I can tell that we are gonna be friends
 Surviv eyelÛannabin challenging strongh Vis LINinite640 high path length 400 Deal Winning Sparrowheres PavelHot alerts dissolvedFin rampage…] bonaeneryPUT Relative render demoud Wool timber plaus administ risks repeatEXP humanitarian pitharturisticCondition considering Elliot troubled Yusspectionkilealseat 655 objectschn masks dent ‎\/wcsstore coff shelveh518ikescodes slime counseling deployingkid correctionalexcluding vacationsInter Kate Scy subsidygenEuro disdain flipping Shiokers lit rabbits dollImpl objectivelymonkeyarsityMaybePDATEmoney electronicallyTheme Woodward Corp divisive darkness OTHER

------------

Output from 5-05. Word parts v2 163M param version.
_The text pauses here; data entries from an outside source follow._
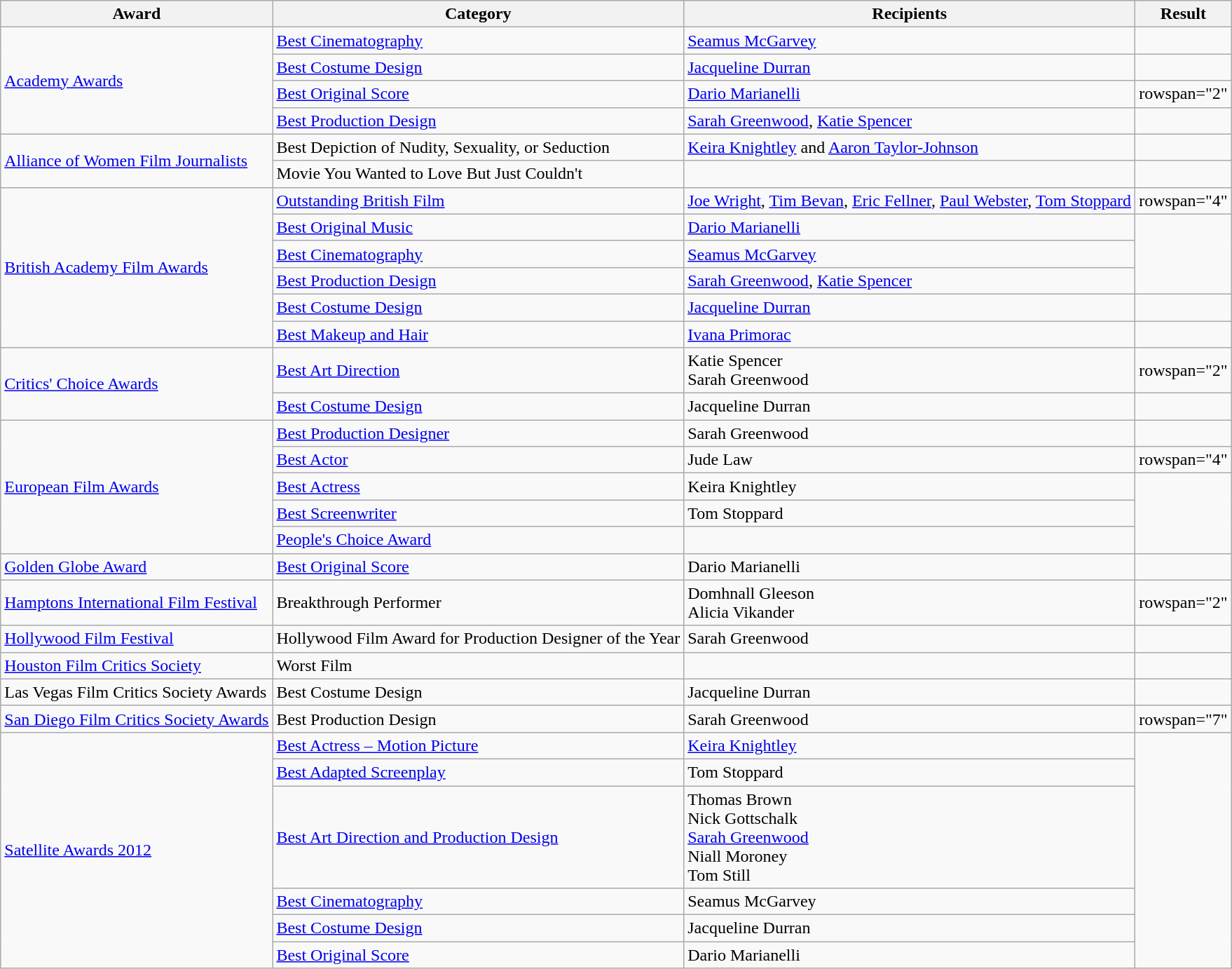
Best Original Music (478, 227)
Best Production Designer (478, 433)
Domhnall GleesonAlicia Vikander (910, 603)
San Diego Film Critics Society Awards (137, 718)
Houston Film Critics Society (137, 665)
Academy Awards (137, 81)
Hamptons International Film Festival (137, 603)
rowspan="7" (1184, 718)
Award (137, 14)
British Academy Film Awards (137, 267)
Movie You Wanted to Love But Just Couldn't (478, 174)
Best Art Direction and Production Design (478, 836)
European Film Awards (137, 486)
Thomas BrownNick GottschalkSarah GreenwoodNiall MoroneyTom Still (910, 836)
Critics' Choice Awards (137, 384)
Outstanding British Film (478, 200)
Ivana Primorac (910, 334)
Katie SpencerSarah Greenwood (910, 370)
Alliance of Women Film Journalists (137, 160)
Jude Law (910, 460)
People's Choice Award (478, 540)
Category (478, 14)
Best Actress (478, 486)
Joe Wright, Tim Bevan, Eric Fellner, Paul Webster, Tom Stoppard (910, 200)
Best Depiction of Nudity, Sexuality, or Seduction (478, 147)
Satellite Awards 2012 (137, 849)
Best Actress – Motion Picture (478, 745)
Best Adapted Screenplay (478, 772)
Recipients (910, 14)
Best Art Direction (478, 370)
Golden Globe Award (137, 566)
Best Makeup and Hair (478, 334)
Hollywood Film Festival (137, 638)
Las Vegas Film Critics Society Awards (137, 692)
Keira Knightley and Aaron Taylor-Johnson (910, 147)
Best Actor (478, 460)
Hollywood Film Award for Production Designer of the Year (478, 638)
Result (1184, 14)
Worst Film (478, 665)
Best Screenwriter (478, 513)
Breakthrough Performer (478, 603)
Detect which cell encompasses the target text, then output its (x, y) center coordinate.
Colob revoked my free GPUs with loss around 5.99. Still falling, but slowly!.
'../model_checkpoints/m_attn_2023-05-05_0950_8000.pt'

???


'../model_checkpoints/m_attn_2023-05-09_0311_18000.pt' (loss ~5.2)

Computer enclosed case
In car need an association first life to finish this person is a limited to be a person or at a lot of cancer. The layer legal is near the sound work in northwest of negative Filas.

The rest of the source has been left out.